Text excerpt —
▼▼▼
# Have a dog; soon will be kicked out of the house.



## Eddy Stylez (Aug 26, 2011)

I've been living at home with my father for awhile now and I have a small dog that is 5 years old now, and I've raised her since she was a 7 week old puppy. Every night since she has slept with me, and we've done everything together I'm extremely attached to her, the same bond a mother has with her 5 year old daughter.

I haven't been able to find work within a reasonable amount of time like my father had hoped so he is going to kick me out of the house in 4 months. I'll only have one place to go and that is with my Mom, and we'll have to live in a 2 bedroom apartment.

While I'm there I'll have to find work of course, but my question is; if I find a job would it be fine to leave my dog in the apartment while I'm at work? I know she does fine here if I leave the house for 5 hours straight and come back, so I'd guess 9 or 10 hours wouldn't be too much of a difference. I'd take her outside to go potty on my lunch breaks, and taking her outside to get exercise wouldn't be an problem.

I'm just kind of scared about this because I don't know of too many cases where people have dogs but live in an apartment while they are working as well. Please help.


----------



## Death Persuades (Feb 17, 2012)

I don't see the point of this. You answered your own question.


----------



## Emerson (Mar 13, 2011)

I don't doubt that you love your dog...

But to compare it to the love a mother has for her child, really? Come on, get some perspective.


----------



## The Nth Doctor (May 18, 2012)

I read all I could find on dogs last year when I was saving up for mine, and found that there are a lot of people who leave their dog inside while they're at work. If you're going home during your lunch break she wouldn't be in the house continuously for much longer than usual, right?

It doesn't seem like being in an apartment would be much different than being in a house for a dog who's at home alone. If she's small she'll probably still have plenty of room to run around if she wants to, but I know my dog mostly sleeps or chews on toys when I'm away anyways.

Have you thought of getting a few mental stimulation type toys for her? Like a kong, ball that she has to roll around to get kibble out of, etc. 

Good luck with your situation.


----------



## CrabbyPaws (Mar 5, 2012)

That is a bit long to leave your dog and it might get a little sad, but I am sure it will be okay if you give your dog a lot of stimulation when you get back and attention, and like others said - make sure there are things in the house to keep her happy and have something to do. But what are you going to do about potty?


----------



## Eddy Stylez (Aug 26, 2011)

Well things have changed now and it looks like I won't be able to live with my mother at all now, and I'm probably going to be in a homeless shelter, and will lose my dog...

I just wish there was something I could do to save her... I've never felt so hopeless in my life.


----------



## The Nth Doctor (May 18, 2012)

Eddy Stylez said:


> Well things have changed now and it looks like I won't be able to live with my mother at all now, and I'm probably going to be in a homeless shelter, and will lose my dog...
> 
> I just wish there was something I could do to save her... I've never felt so hopeless in my life.


I'm so sorry. That sounds like it really, really sucks, and I wish I could say something more constructive.

You've probably gone over all this ages ago, but there's nobody else you could go to? Might your dog be able to go to someone else you know? A friend, one of your parents, some other family member? Does any homeless shelter in your general area allow pets?


----------



## Siggy (May 25, 2009)
▲▲▲
Problems —
[a] Print the part of the forum thread about the dog from "You've probably gone" up to and including "area allow pets?".
[b] Answer these about the forum thread about the dog:
(i) How old is the dog?
(ii) How many bedrooms does the apartment with the mother have?
(iii) Where does the original poster later say he will probably end up living?
[c] Write the next part of the forum thread about the dog, picking up right after its last line.
The listing that comes next is from a different source than the forum thread about the dog.

Listed entries —
▼▼▼
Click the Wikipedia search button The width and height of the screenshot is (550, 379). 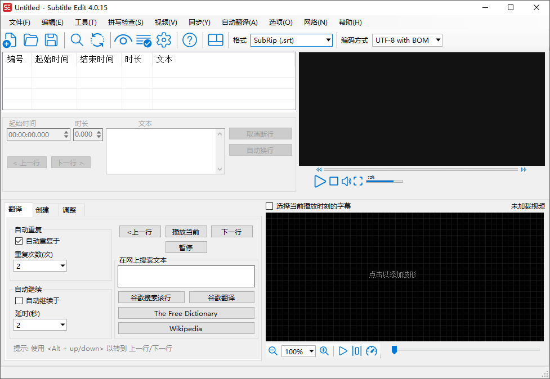tap(186, 328)
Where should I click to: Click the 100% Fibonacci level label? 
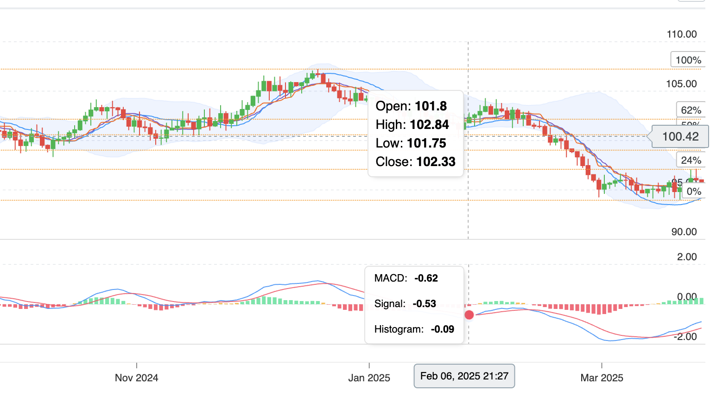tap(688, 60)
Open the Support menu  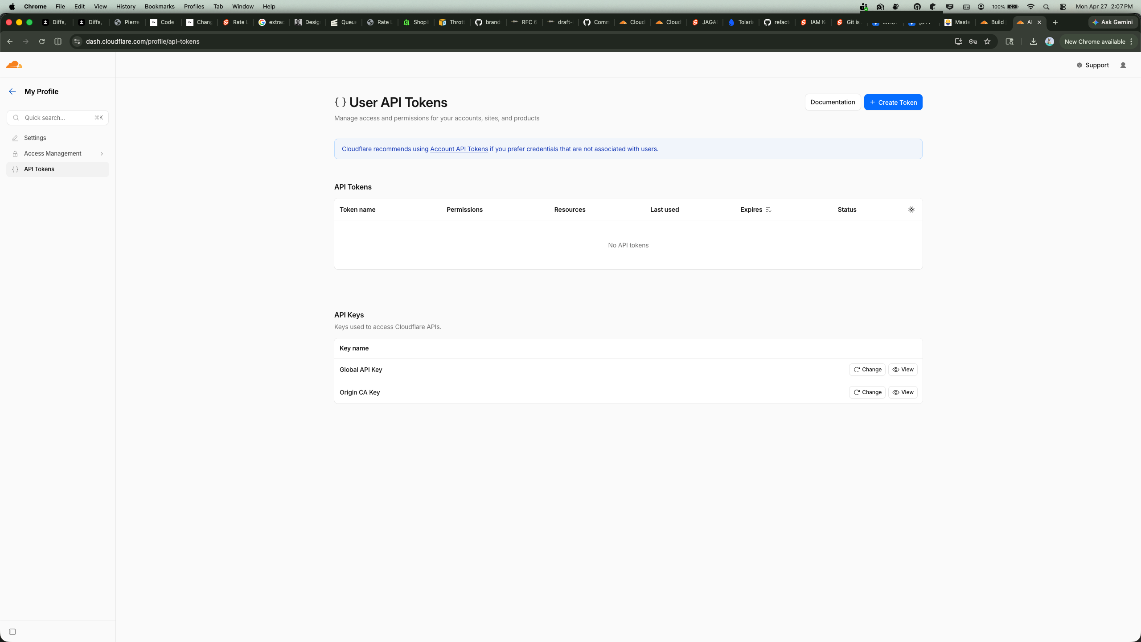pos(1093,65)
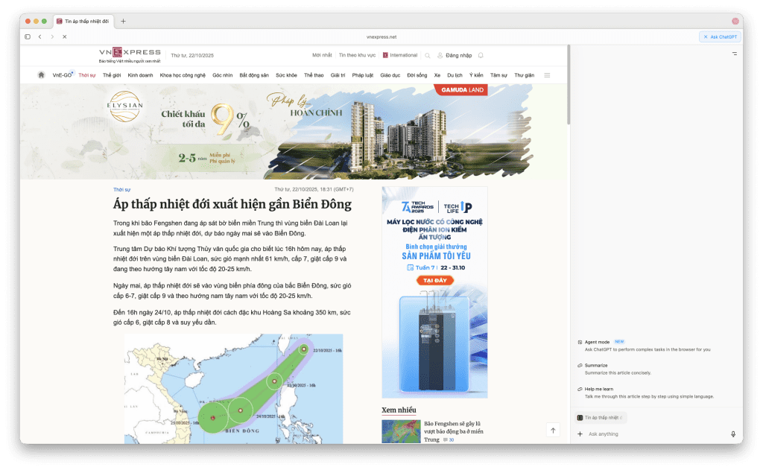The image size is (763, 470).
Task: Stop page loading with the X button
Action: tap(64, 36)
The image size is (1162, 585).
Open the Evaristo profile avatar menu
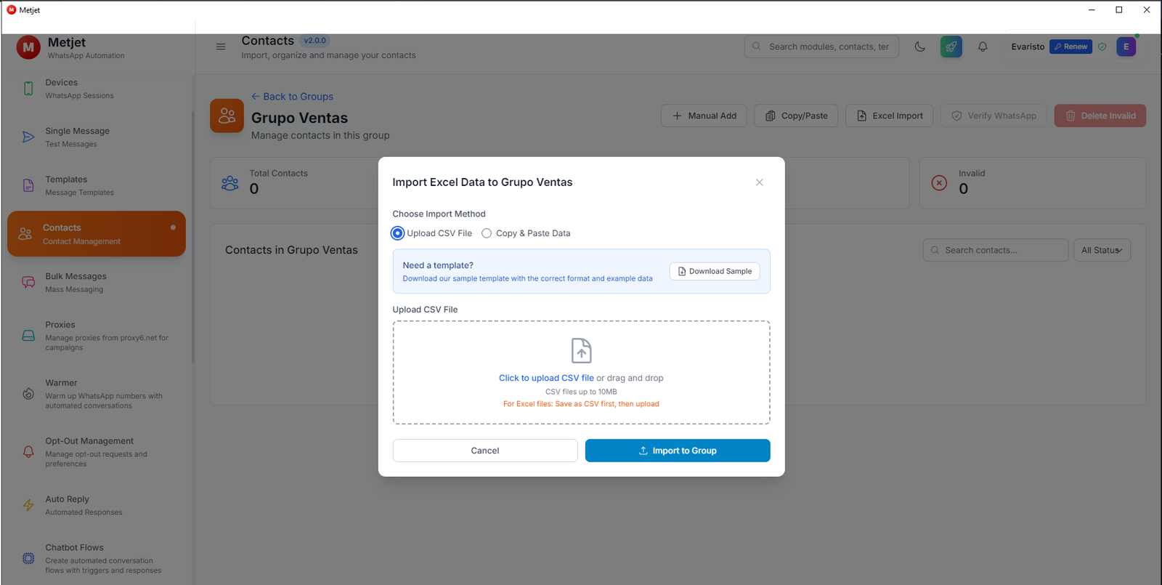point(1126,46)
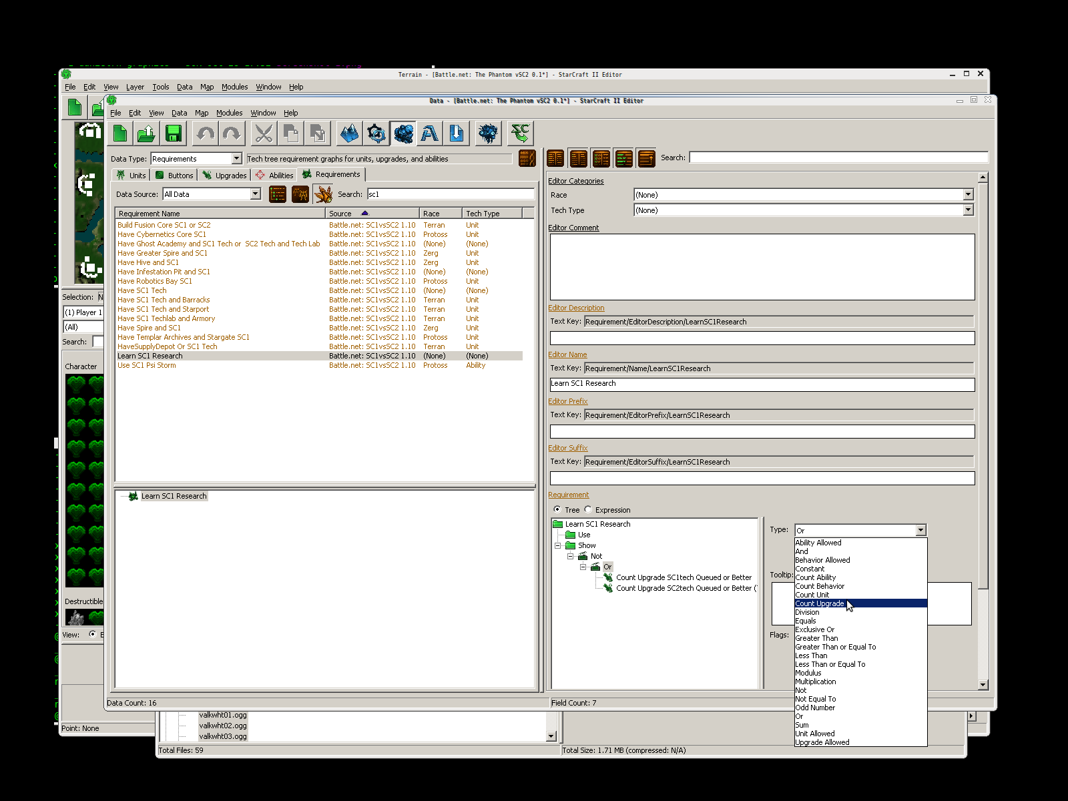This screenshot has height=801, width=1068.
Task: Click the green Save floppy disk icon
Action: 174,134
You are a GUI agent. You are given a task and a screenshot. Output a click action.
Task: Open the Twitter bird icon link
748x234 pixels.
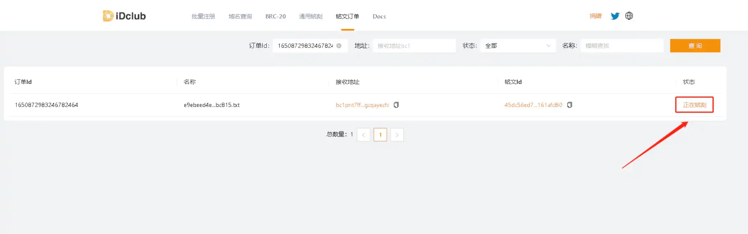click(615, 16)
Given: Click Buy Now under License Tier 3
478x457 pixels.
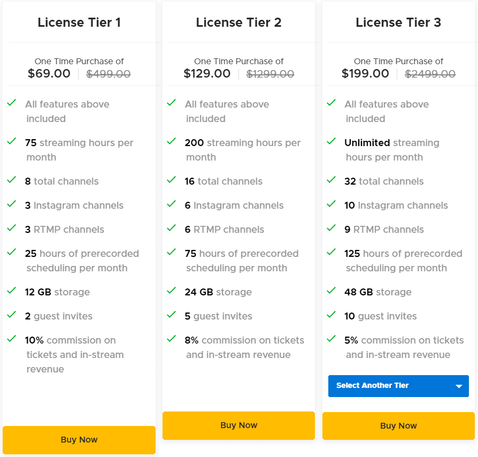Looking at the screenshot, I should coord(398,425).
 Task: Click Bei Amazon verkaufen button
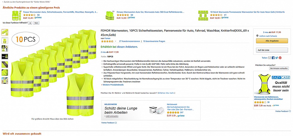pyautogui.click(x=279, y=68)
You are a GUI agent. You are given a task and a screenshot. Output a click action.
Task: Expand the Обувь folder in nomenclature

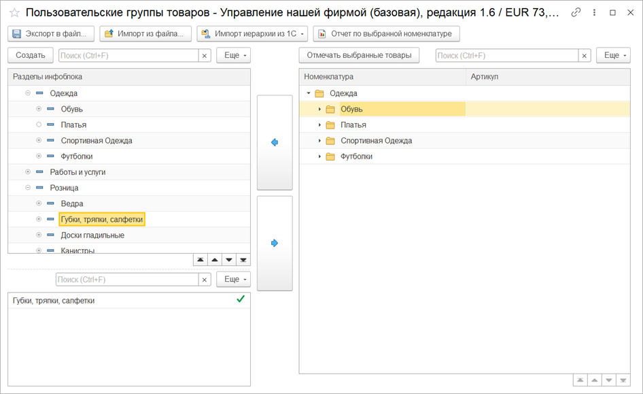tap(319, 110)
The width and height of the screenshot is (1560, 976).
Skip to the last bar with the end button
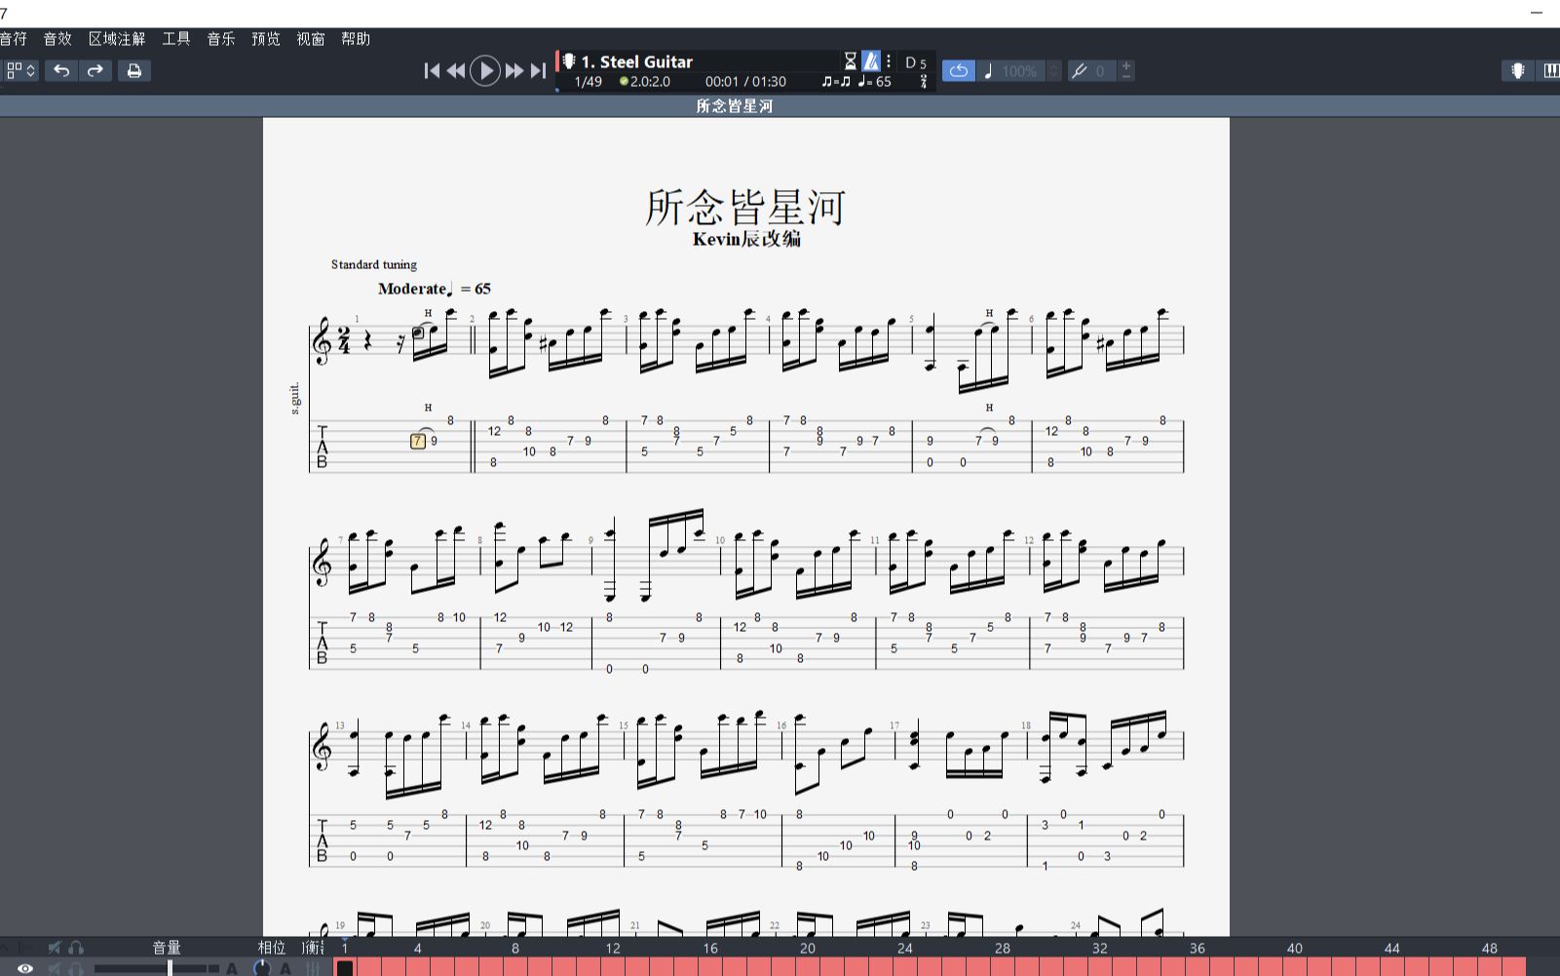click(x=538, y=70)
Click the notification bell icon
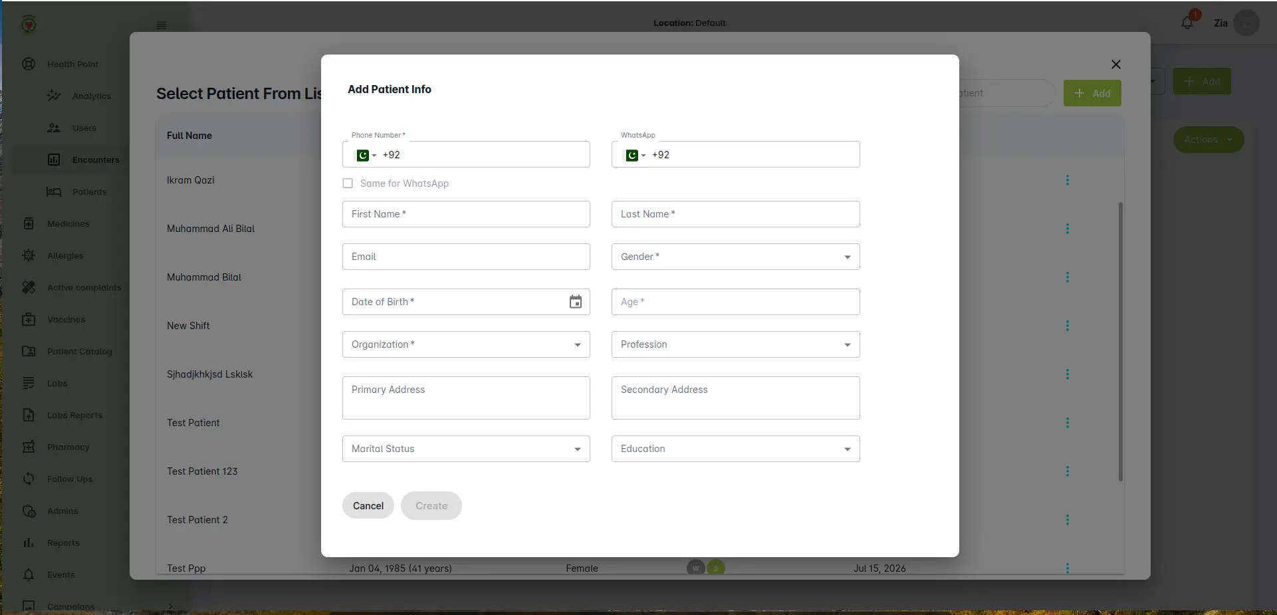The height and width of the screenshot is (615, 1277). 1187,23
▲▲▲
Answers for the exercise —
[a]
You've probably gone over all this ages ago, but there's nobody else you could go to? Might your dog be able to go to someone else you know? A friend, one of your parents, some other family member? Does any homeless shelter in your general area allow pets?

[b]
(i) 5 years old
(ii) 2
(iii) A homeless shelter

[c]
You still have 4 months. Work your tail off in trying to find a job, document it and tell your father. Perhaps he will let you stay longer. And speaking of jobs, have you considered dog sitting? You seem to love animals very much. It will get you some income.


----------



## Siren (Jun 25, 2011)

Contact a local rescue and see if they can help. Many rescues do anything they can to keep a dog in the home, including offering free dog walking and temporary placement for emergencies. Good luck. My dogs are my children and I would be devastated in your shoes.


Pet adoption: Want a dog or cat? Adopt a pet on Petfinder and search for rescues in your area.


----------



## Holgrave (Oct 11, 2011)

I live in an apartment building complex and lots of people have dogs. I really wouldn't worry about it too much.


----------



## Iridescent (Dec 30, 2011)

Procreate with the dog, sell the puppy/baby crosses to science and bribe your father with the money you'll get.


----------



## dizzycactus (Sep 9, 2012)

that's terrible. your dad sounds like a twat. you're looking for work, aren't you? why does he demand results and not effort?


----------



## milti (Feb 8, 2012)

Your situation sounds terrible.  Maybe you could try to persuade your father to let you stay for longer. Would he really rather prefer you lived in a homeless shelter?! Maybe if you could stay for a few months longer you could try looking for a temporary job and perhaps a new loving family for your dog.

And I totally get the dog-child thing. She seems to be all the support you have in the world. Best of luck to both of you.


----------



## tanstaafl28 (Sep 10, 2012)

Find the dog a good home and get on with making a better life for yourself.


----------



## Eddy Stylez (Aug 26, 2011)

tanstaafl28 said:


> Find the dog a good home and get on with making a better life for yourself.


sound easy when you say it but actually doing something like that is incredibly difficult, and if it comes down to that it would be the hardest thing I've ever had to do in my entire life.

I once got depressed for 4 years JUST because I was unsatified with my accomplishments in life, I can't even fathom would would happen to me if I lost my own daughter (my dog). 

Some people don't understand the bond that a man and dog can have, to some dogs are just animals no different than a bird or gold fish, well to some they are like human beings that have personality, and bring so much joy into their lives.

I've tried looking on craigslist for a good home for her but PETA has a warning about giving dogs away to "good homes". Apparently there are people out there who pose as loving familys and even bring their children along to make it look all ok, but they actually will sell these dogs to science/research companies to be experimented on, and to pocket some easy cash. There is no way in hell I'm going to give my dog away to someone I don't even know, or TRUST!


----------



## WickerDeer (Aug 1, 2012)

My bad input would be that I've known lots of people who lived in their cars with their dogs. Maybe you could do that. Also--I've known lots of people who brought their dogs in their car to work and then walked it on their breaks (of course, parking in the shade). I appreciate your desire to stick with your dog.


----------



## tanstaafl28 (Sep 10, 2012)

Eddy Stylez said:


> sound easy when you say it but actually doing something like that is incredibly difficult, and if it comes down to that it would be the hardest thing I've ever had to do in my entire life.
> 
> I once got depressed for 4 years JUST because I was unsatified with my accomplishments in life, I can't even fathom would would happen to me if I lost my own daughter (my dog).
> 
> ...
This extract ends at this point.